A shop on Ocean Ca, that sells only products made in the Bahamas.

A shop on Ocean Ca, that sells only products made in the Bahamas. Photo Credit: Johanna Jainchill

The 95-acre island, still a work in progress  —  MSC planted 77,000 trees and shrubs here, and it will soon be much lusher than it is now  —  has eight beaches: some wavy, ocean-facing ones, others surrounding a calm lagoon. Guests can kayak, stand-up paddleboard, snorkel, play in beach volleyball tournaments, walk 165 steps to the top of the lighthouse or get a massage in a beach cabana.

There are plenty of bars (I counted 10) and several shops serving coffee, ice cream and goods, including one featuring only products made in the Bahamas.

There is one main buffet area serving Caribbean-style salads in addition to standard cruise ship fare, and complimentary food trucks have been spread out on the island serving a very limited burger and hot dog-focused menu.

MSC plans to put more specialized menus on the trucks once a second buffet area opens later this year. As the waters around the island regenerate and start growing local catch like conch again, look for a Bahamian seafood truck serving conch fritters, lobster rolls and fish tacos using locally caught seafood.

Just as on the ships, MSC Yacht Club guests have their own part of the island with a private beach and restaurant.

Ocean Cay also stands out for being the only private island currently offering nighttime activities on every call, possibly because the island is only 65 miles from Miami, so ships can still arrive there the next morning.

I enjoyed sunset cocktails at the Lighthouse Bar while others had their feet in the sand along Sunset Beach. A Bahamian Junkanoo “street parade” wound along the island’s paths to Lighthouse Bay, where the beach was set up with chairs around fire pits.
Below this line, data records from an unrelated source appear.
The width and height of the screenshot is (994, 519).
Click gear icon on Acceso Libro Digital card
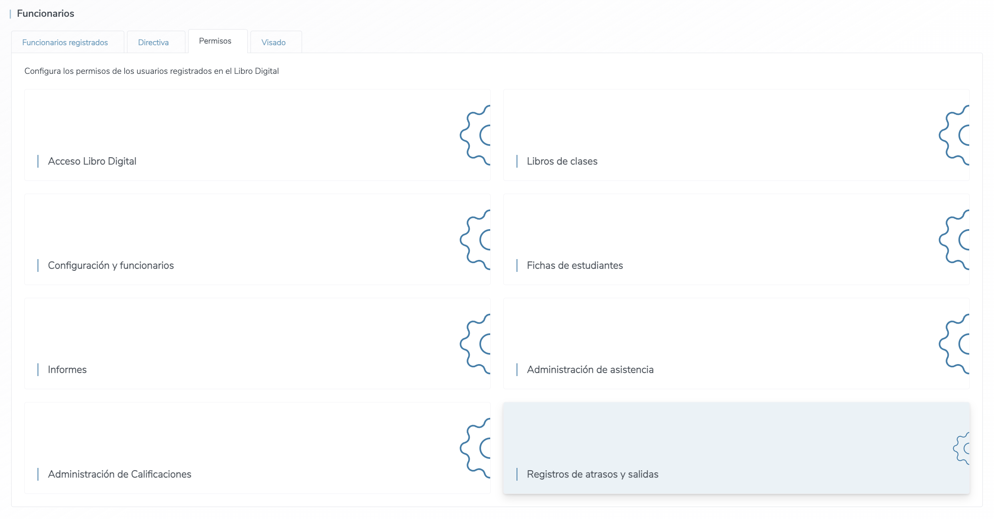pyautogui.click(x=476, y=135)
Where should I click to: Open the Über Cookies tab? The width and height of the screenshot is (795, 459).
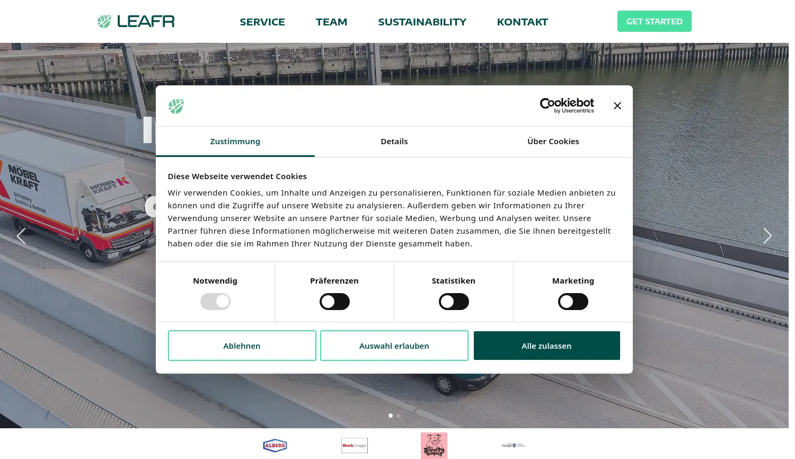(553, 142)
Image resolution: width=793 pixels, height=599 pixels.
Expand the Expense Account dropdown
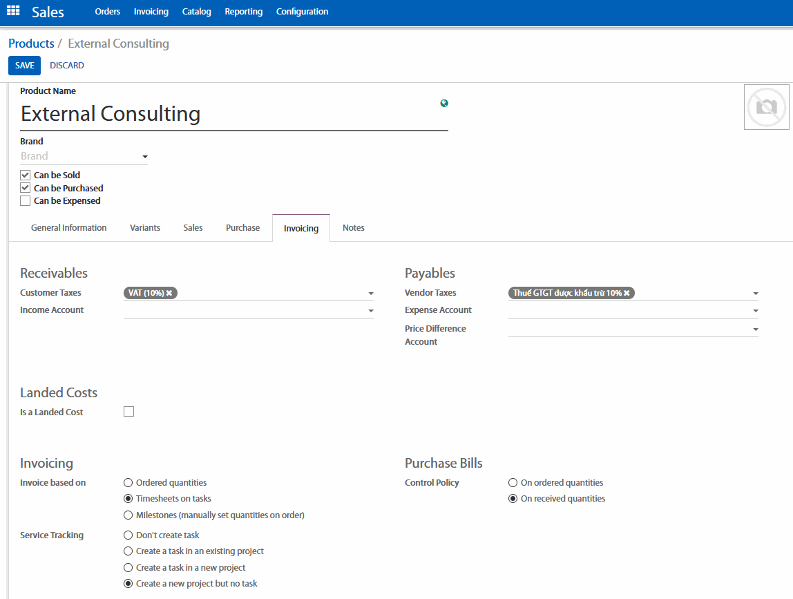(x=756, y=312)
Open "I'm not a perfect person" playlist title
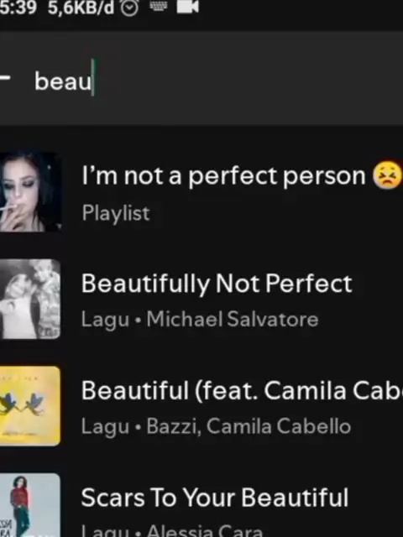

Twice a night, the 115-foot lighthouse puts on a light show. A DJ kicked off a dance party on the beach, while guests still on the ship watched from their balconies and the open decks.

Staying late also means unique excursions such as stargazing on the beach and nighttime stand-up paddleboarding on boards fitted with LEDs.

Muskat said the Ocean Cay experience fills what was a gap in the line’s offerings.

“This has helped fill that hole,” Muskat said. “Our aim is … for people debating MSC or another vacation, they use Ocean Cay as a reason to book MSC Cruises.”

Ocean Cay has proven so popular, he said, that future cruise itineraries could visit twice.

“There’s a lot of demand from guests,” he said. “They say they just can’t do everything in one day.”

And with so many beaches and private cabanas throughout, unlike on the pool deck of most cruise ships on a sunny day, there was plenty of space.

“One of the greatest comments we get is nobody feels crowded because there are so many places to spread out,” Muskat said. “The other is they wish we were here longer because there’s so much they didn’t get to see.”